Cuthill-McKee Algorithm

2024-01-20

The Cuthill-McKee algorithm is an algorithm that permutes the node index of the nodes in a graph. This algorithm is generally used when:

You are creating a sparse matrix, in this case it allows you to reduce the memory needed to save the whole matrix.
You are performing operations through nodes, in such way that you also need the value of the neighbours of the node you are operating with.
- In this case, you are actually reducing the cache miss rate. When you are trying to get a data from the memory, the CPU actually takes a page of data from the memory to the CPU caches, If there are multiple data that you need in the same page (cache hit), you are saving the time to get the rest of data from the RAM memory.

The algorithm is fairly simple, but many information in the internet isn’t intuitive, and there are even implementations that give wrong results (I know this because I used them as reference when implementing).

I can promise you that my implementation is correct. The repository contains the code in Fortran. ~~Yes, I would preferred to have it written in Rust, or at least in C++, but it was a work for a Fortran program.~~

Implementation
Validation

Implementation

Before getting into the details of the algorithm, we have to first define some concepts used later:

Degree of a node: Number of nodes connected to that node (or the number of edges formed by that node). See the figure below for reference.
Queue: A list of node that contains a range of nodes, candidates of the next index.

node-degree — Example graph, where numbers in red are the degree of the node.

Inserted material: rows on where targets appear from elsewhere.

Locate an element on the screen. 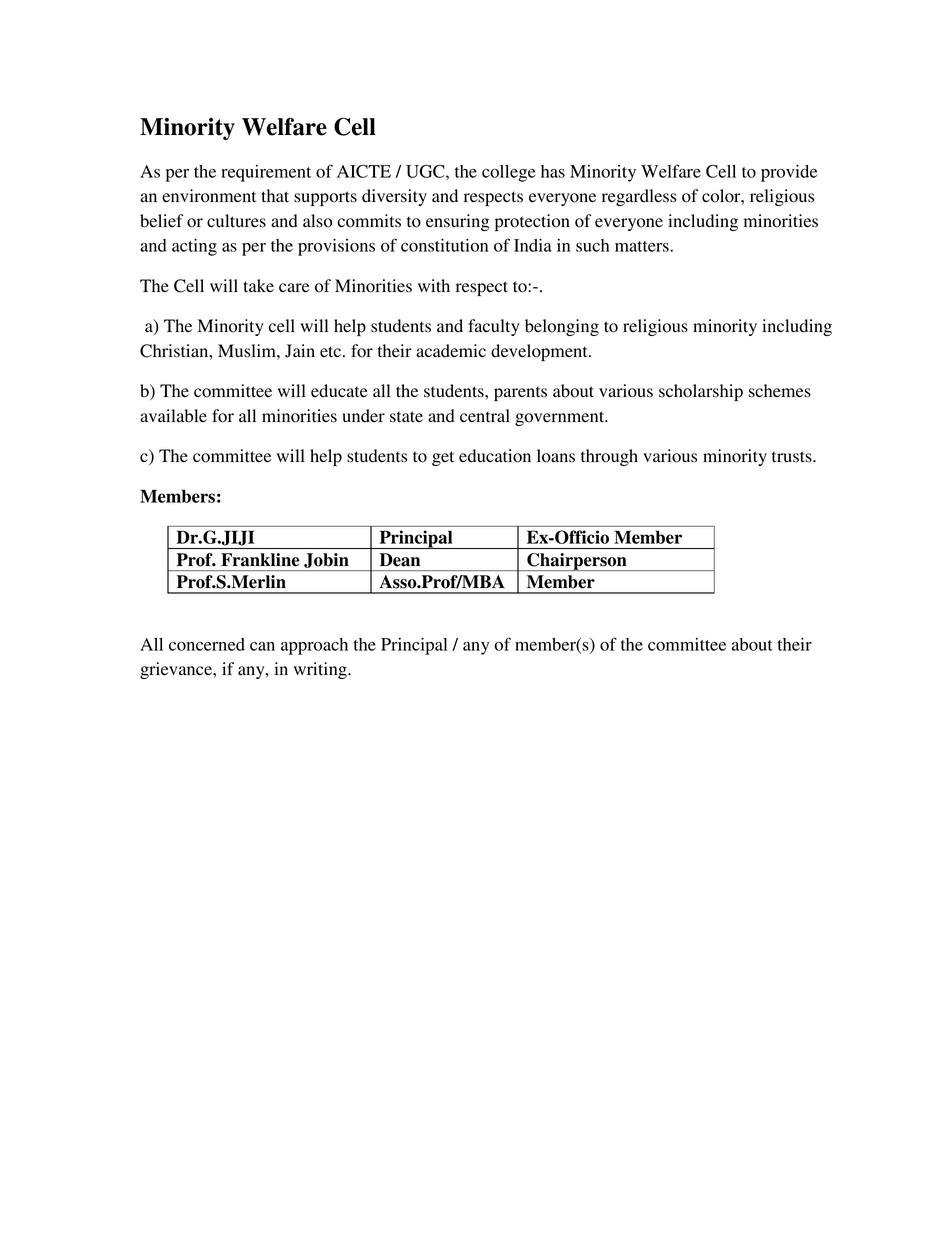 The width and height of the screenshot is (952, 1233). provide is located at coordinates (789, 173).
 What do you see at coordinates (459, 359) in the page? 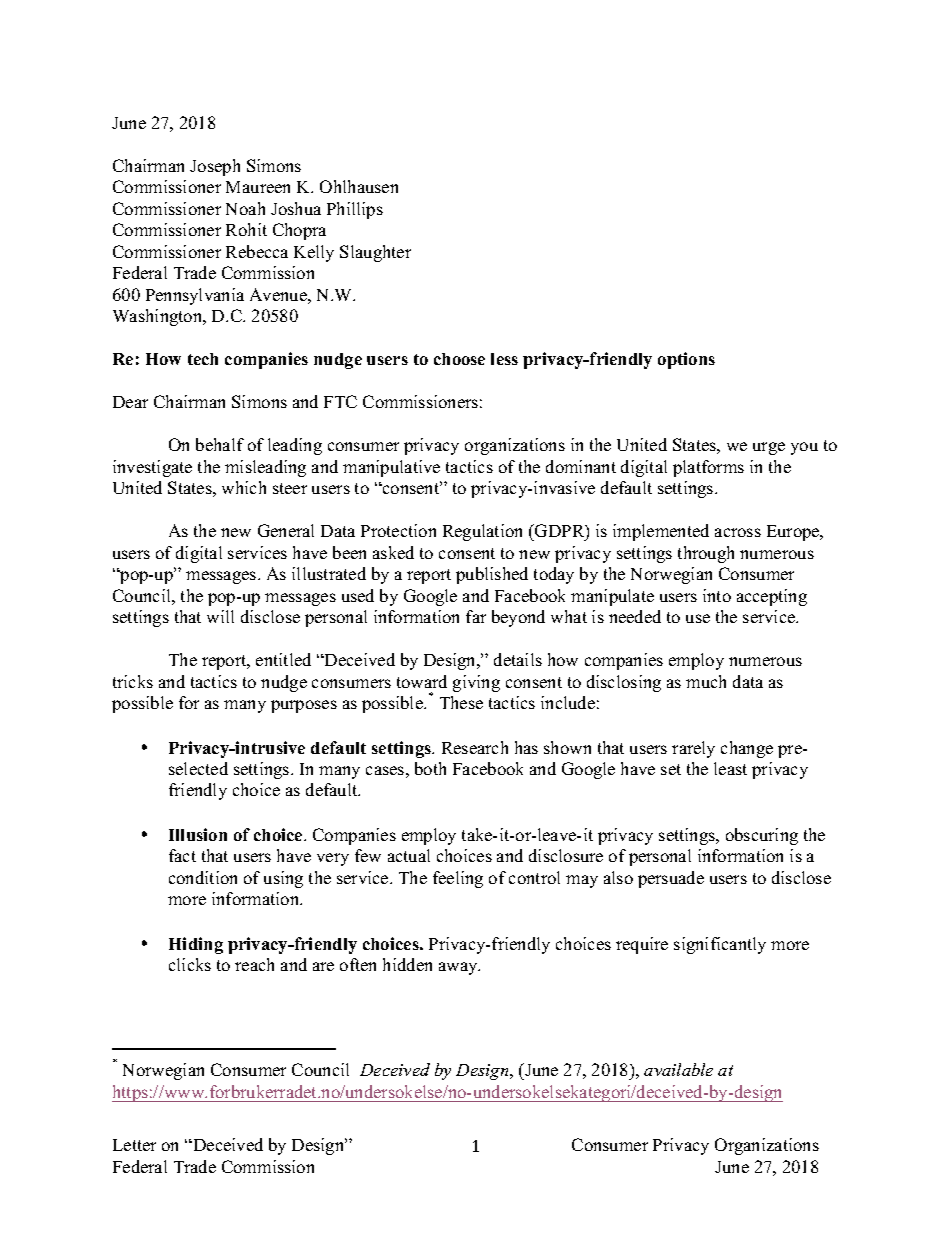
I see `choose` at bounding box center [459, 359].
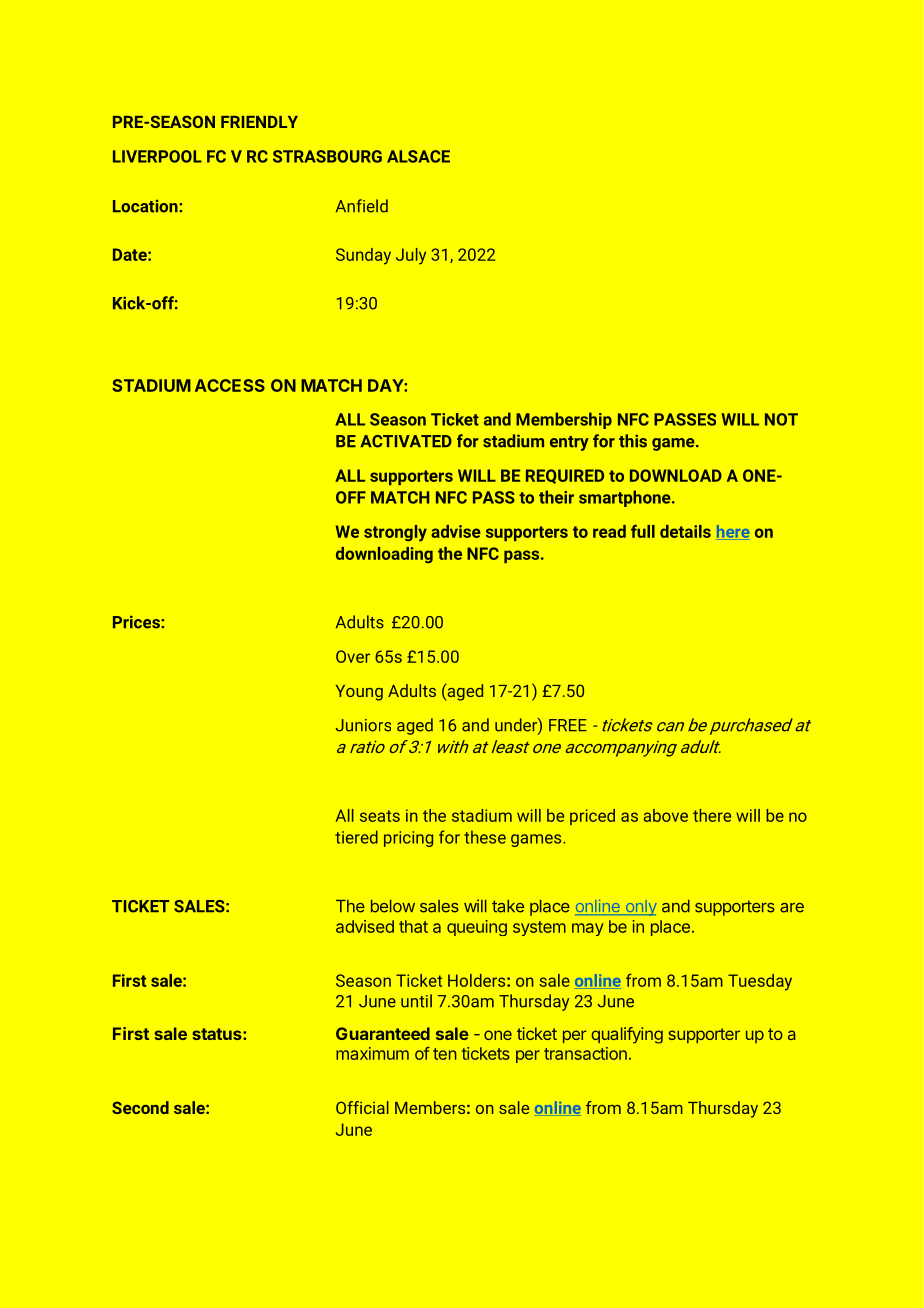 This screenshot has height=1308, width=924. What do you see at coordinates (411, 256) in the screenshot?
I see `July` at bounding box center [411, 256].
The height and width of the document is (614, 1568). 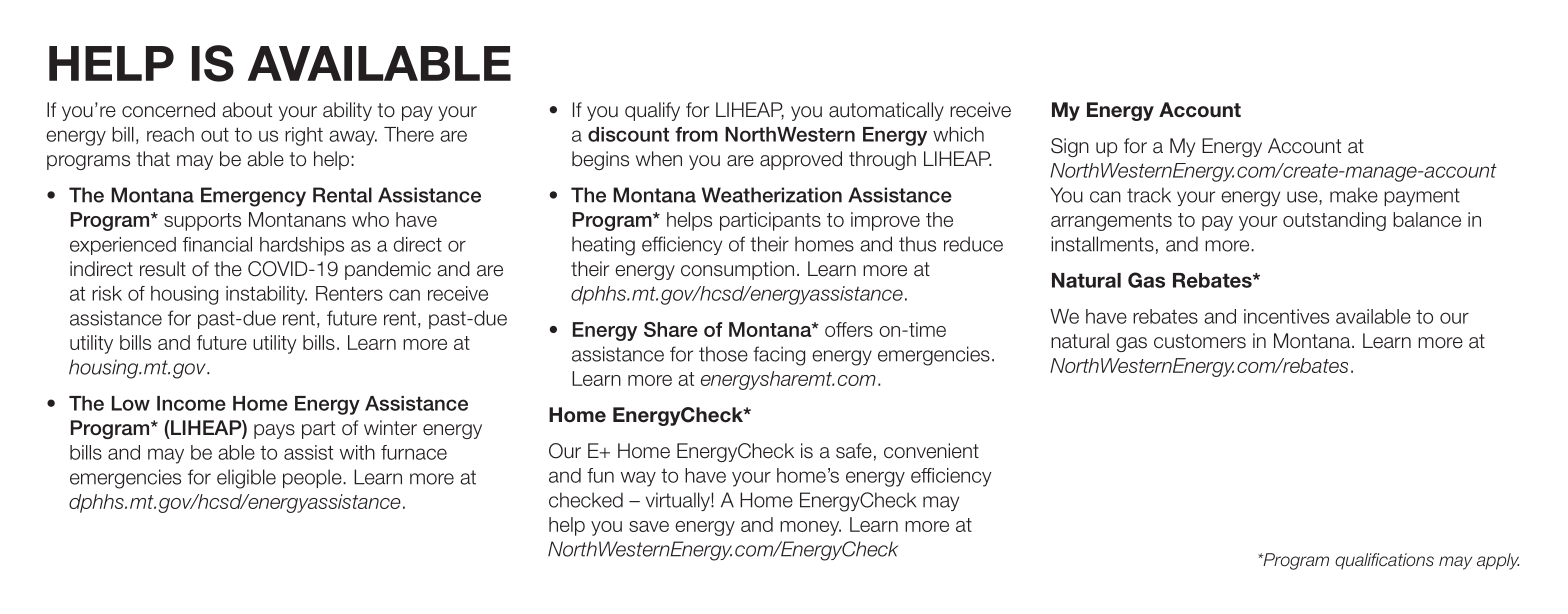 I want to click on installments, so click(x=1102, y=244).
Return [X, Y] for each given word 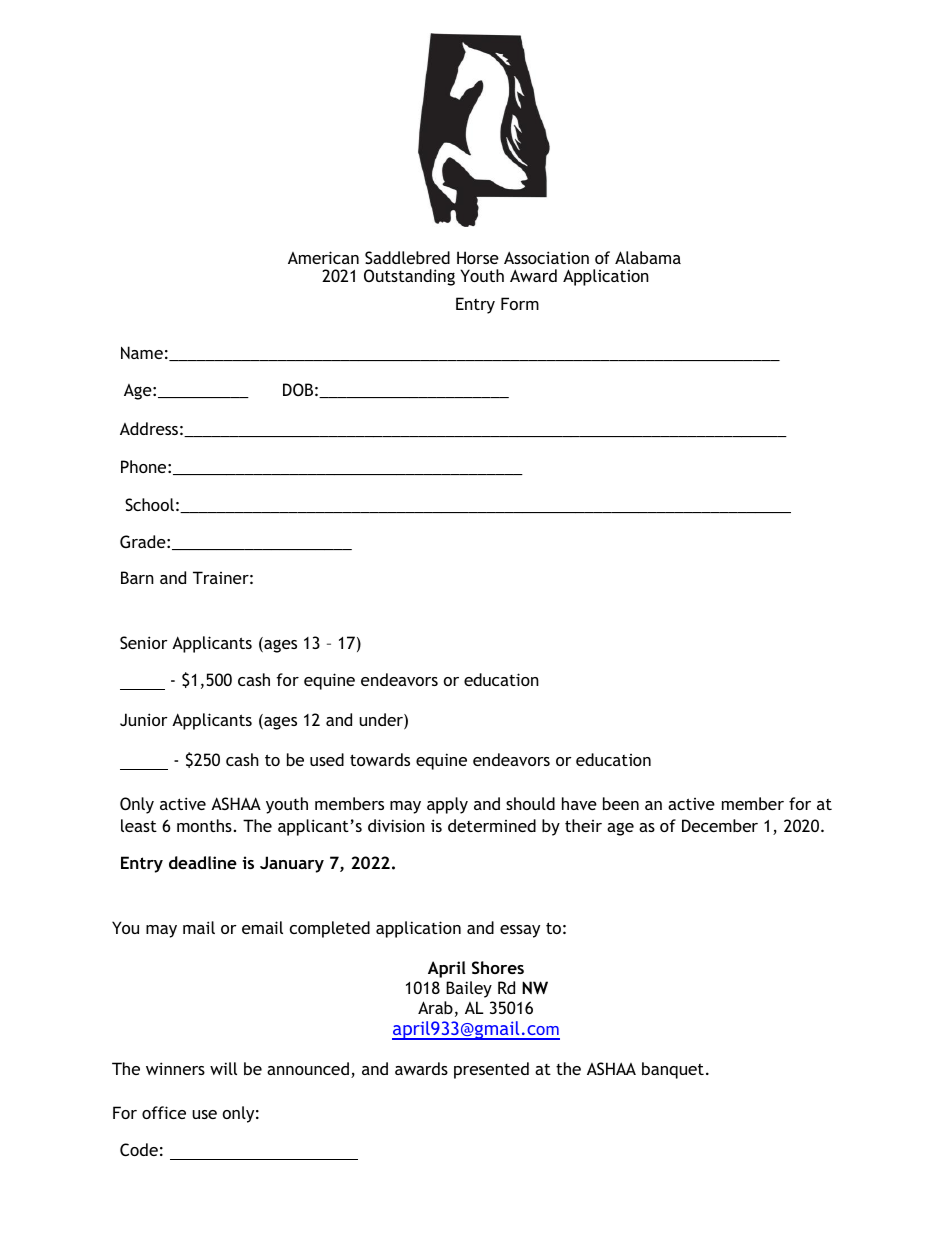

The scheme of the Cuthill-McKee algorithm is fairly simple:

Calculate the degree of all nodes
Choose a starting node, which should have the smallest degree. There could be multiple nodes with such value, thus we have to choose a convention that can be choosing the minimum original index or maximum original index.
Assign the node with a new index —which is 1—, and add the nodes connected to that node to a list of queue.
Assign the next index to the node of the smallest degree in the queue, add the connected nodes that have never been added to queue into a new queue (different from the current queue), and remove the node from the current queue.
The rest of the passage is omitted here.